In fact, some of the most popular mental health/resilience programs available have recently been found to be seriously deficient when subject to academic scrutiny.
“How do we equip people to tell the difference between what actually works and what doesn’t?” Burroughs said.
“It is a real challenge for organisations to develop genuine internal knowledge and capability in workplace mental health to help them fully understand what their organisation might need from a psychosocial climate perspective and to be able to ensure provider accountability and measure program efficacy.
“At the moment I would refer to the workplace mental health landscape as being ‘provider-driven’ rather than driven by the actual needs to organisations, and I think the tertiary institutions and industry groups have a real opportunity to increase knowledge and capabilities in this domain and help bring more rigour to the sector.”
Burroughs has also observed a number of important trends for organisations with regards to mental health – one of them being workplaces adopting a common language around mental health as a positive concept, rather than the current deficit model that he says has been allowed to perpetuate.
The World Health Organisation has defined mental health as a positive concept for many years, and Australia has a National Communications Charter for Mental Health and Suicide that defines mental health as a positive concept.

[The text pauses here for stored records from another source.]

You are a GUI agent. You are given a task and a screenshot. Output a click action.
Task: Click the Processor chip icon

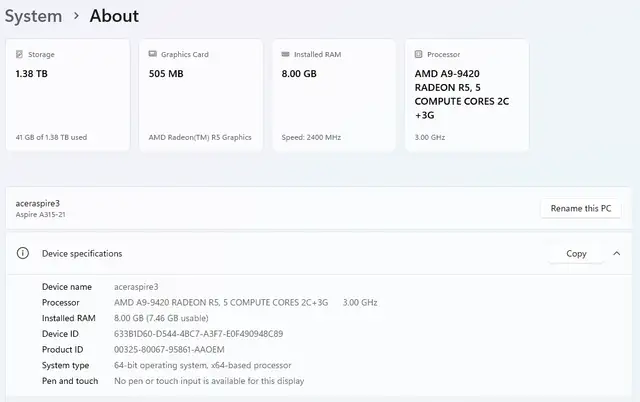tap(418, 54)
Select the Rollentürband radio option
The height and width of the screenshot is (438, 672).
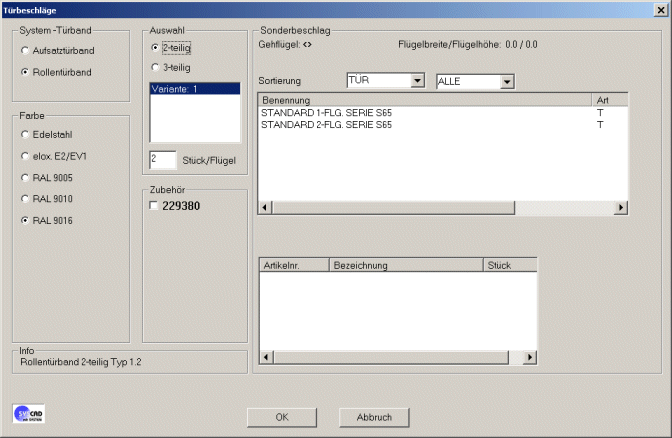(25, 72)
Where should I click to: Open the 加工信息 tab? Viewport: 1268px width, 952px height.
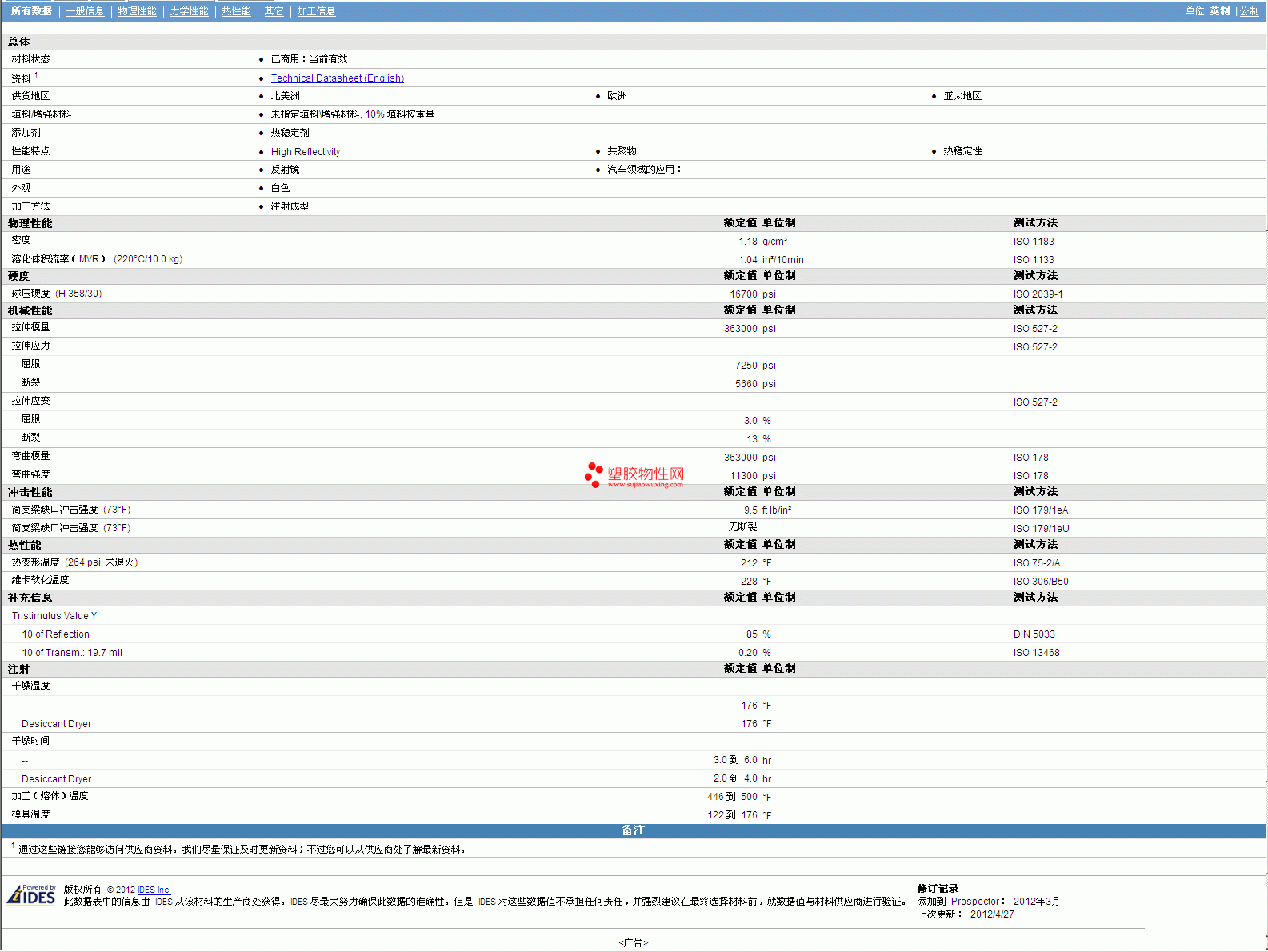(x=316, y=11)
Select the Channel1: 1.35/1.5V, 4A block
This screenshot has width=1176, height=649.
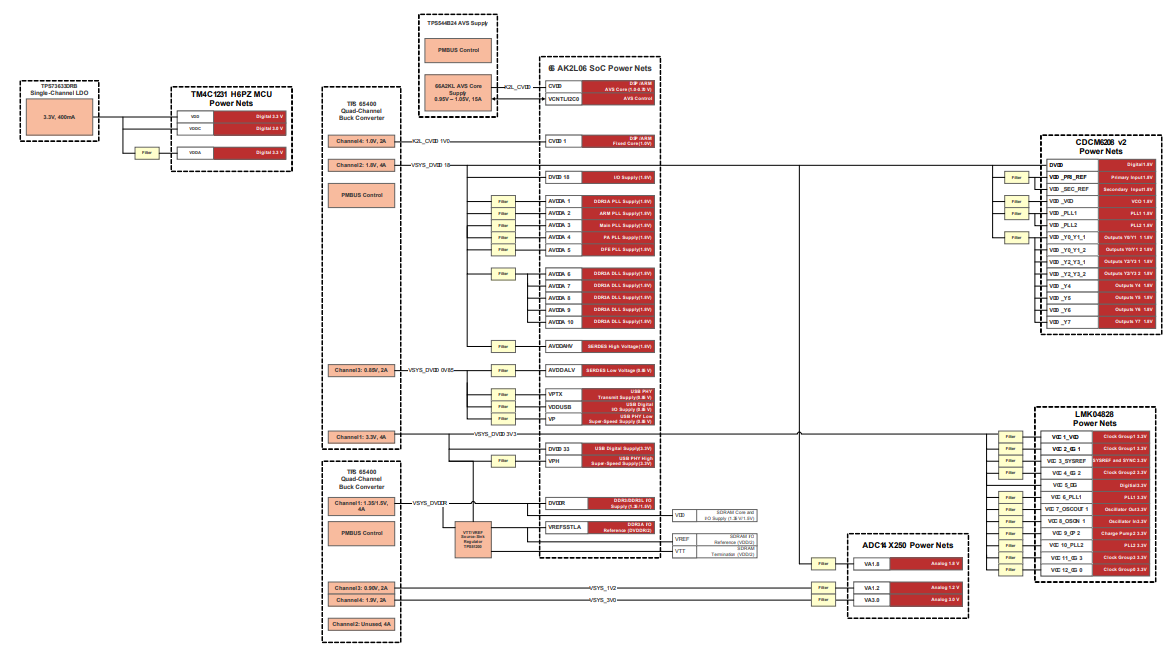(x=361, y=505)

“Yet we still see mental health confused with mental illness across many workplace settings,” he said.
“I would hope to see things like the National Communications Charter being adopted as a common language across all workplaces, and with it, a greater focus on supporting the mental health needs of all people, not just responding to the needs of those experiencing mental ill-health.”
Another significant trend will be a greater emphasis on workplace psychological climate and people’s experience of work as they move towards more prevention/early intervention approaches.
“There are decades of great academic research examining things like psychological job demands and workplace climate and their influence on workplace mental health, however, sadly so much of this seems to have been ignored,” said Burroughs.
“I expect to see a move away from individualised notions of mental health and much more focus on areas such as psychological safety, civility and the importance of ethical workplace cultures.”
Another trend Burroughs hopes to see is increasing the professionalisation of the workplace mental health landscape.
It is largely unregulated at present, with a very large proportion of providers operating outside of recognised industry bodies such as the Australian Health Practitioners Regulation Authority.
“At present, there isn’t anything stopping someone from calling themselves a mental health expert or mental health thought leader, hanging up a shingle and consulting to organisations in this area, and no mechanism to ensure provider accountability,” he said.
“This really worries me, as mental ill-health is a very serious issue and the repercussions of getting things wrong are huge, not just for people, but for organisations and the society at large.”
There are a number of steps organisations and OHS professionals need to take in response to these challenges and issues, and Burroughs said that education is key: “not additional education raising awareness of mental illness, but education around psychosocial climate, education around how to undertake job design, how to integrate mental health initiatives, identify and mitigate psychosocial risk, and most importantly, how to ensure proper program evaluation,” he said.
“I believe it is incumbent on organisations and OHS professionals to understand the limitations of many of the current approaches to workplace mental health and for them to start focussing on workplace psychosocial climate factors and how these influence people experience work.”
With societal stress and the complexity of people roles constantly increasing, and the workplace itself recognised as a determinant of mental health, Burroughs said organisations and OHS professionals need to get much more serious about how they approach workplace mental health.